Why docs context is not enough
Docs retrieval helps agents answer questions, but API work often needs more than a relevant paragraph. The agent needs to know which operation exists, which parameters are valid, which credentials are required, and whether the call is destructive. A pasted page or a retrieved section can describe those details, but it does not turn them into a callable, version-aware tool.
That is the new Docmancer wedge: local, version-pinned API MCP packs for coding agents. The docs index still matters, especially when a package cannot compile into typed tools, but the main workflow is now about giving agents a tool surface they can safely search and call.
The baseline flow
The first-run path should feel like installing a docs pack, not configuring a hosted integration platform:
pipx install docmancer --python 3.13
docmancer setup
docmancer install-pack open-meteo@v1
docmancer mcp doctor
setup connects local agents. install-pack installs the pack artifacts and updates the local manifest. mcp doctor verifies artifact hashes, agent configuration, and credentials. The Open-Meteo demo is keyless, so the doctor passes immediately on a fresh machine.

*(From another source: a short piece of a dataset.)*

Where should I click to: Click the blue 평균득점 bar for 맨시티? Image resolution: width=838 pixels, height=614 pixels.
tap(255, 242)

For supported sources, Docmancer can fall back to the public OpenAPI spec when precompiled artifacts are unavailable. Users should not need to copy pipeline artifacts or configure a registry URL for the happy path.

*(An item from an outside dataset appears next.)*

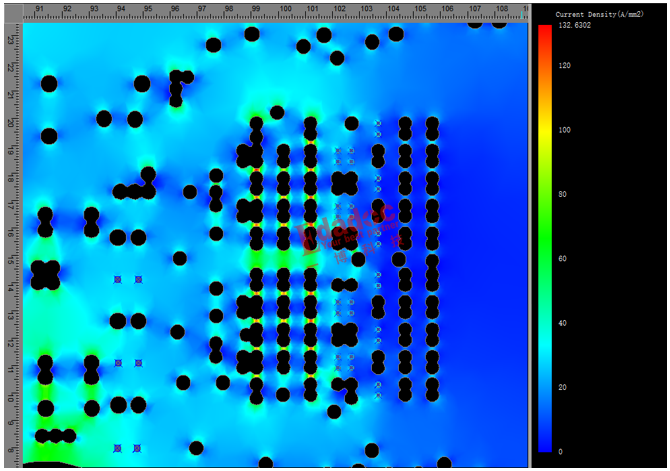Image resolution: width=670 pixels, height=471 pixels.
Task: Click four-via cluster near left ruler mark 15
Action: 45,274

Then the agent can answer a concrete prompt without any credential setup:
Get the current weather in New York Central Park.
It searches the installed tools, selects open_meteo__v1__forecast, and calls:
GET /v1/forecast?latitude=40.7812&longitude=-73.9665¤t_weather=true
That is the baseline demo: a keyless pack, a versioned tool name, and a real API response from the local MCP runtime.
Local execution is the product boundary
Docmancer is not trying to become a hosted API execution service. The agent launches docmancer mcp serve locally, and the runtime reads installed pack files from the user's Docmancer home. Credentials are resolved from the local environment when a tool runs.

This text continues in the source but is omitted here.